▸ **WORK ITEM**: Give back only the lines in the records below from the one with "Filter layers by Type with the T icon" to the one with "The width and height of the screenshot is (1268, 917).", both inclusive, word for word.
[DATA PROVIDED — start]
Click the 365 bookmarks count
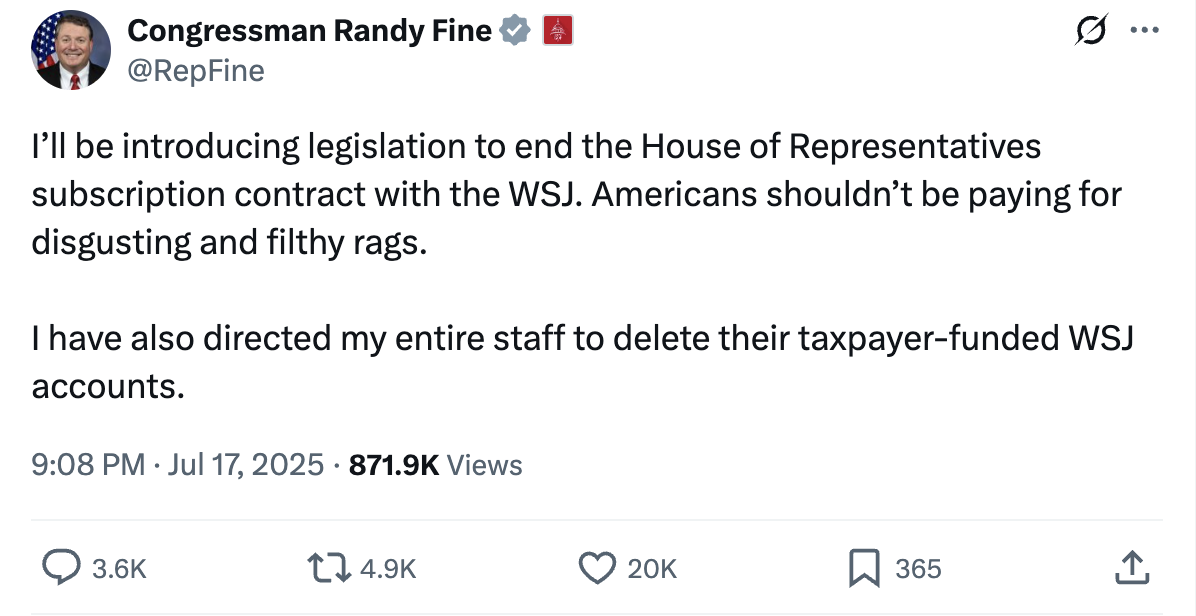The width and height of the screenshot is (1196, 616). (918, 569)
[DATA PROVIDED — finish]
[DATA PROVIDED — start]
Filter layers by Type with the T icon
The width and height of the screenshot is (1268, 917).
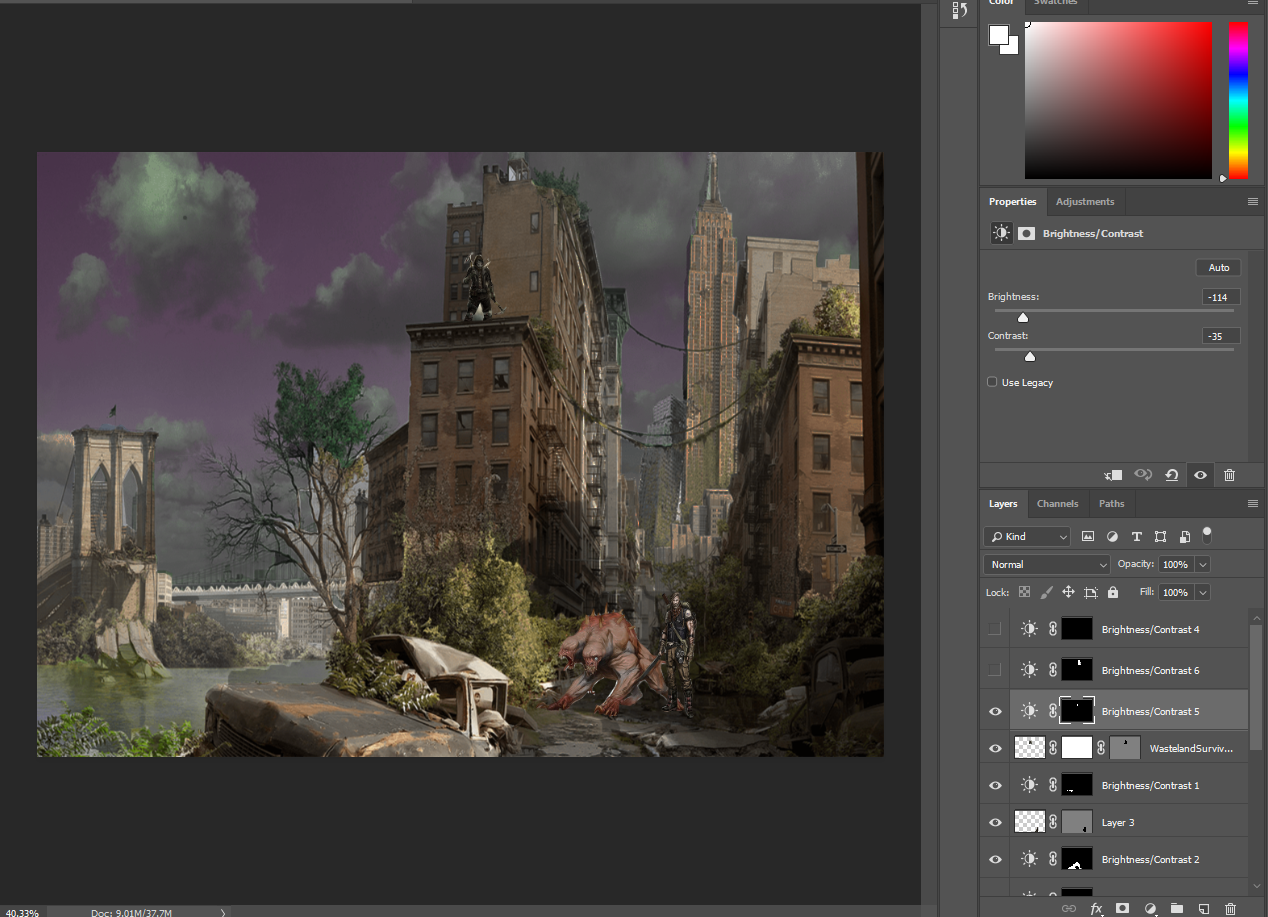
[DATA PROVIDED — finish]
[DATA PROVIDED — start]
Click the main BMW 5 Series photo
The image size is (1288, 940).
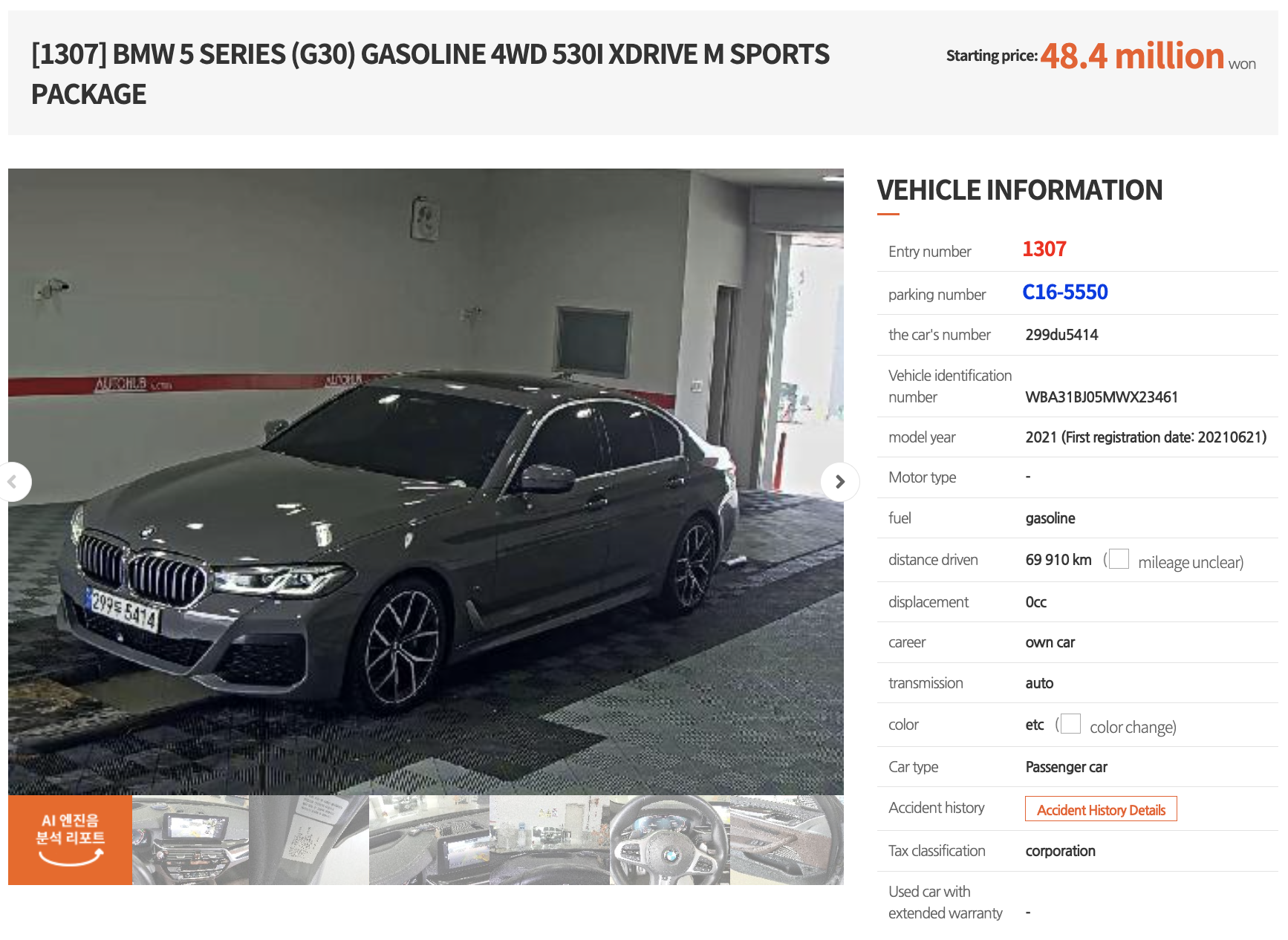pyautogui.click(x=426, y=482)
[DATA PROVIDED — finish]
▸ **RESULT FOR THIS EXERCISE**:
Filter layers by Type with the T icon
The width and height of the screenshot is (1268, 917).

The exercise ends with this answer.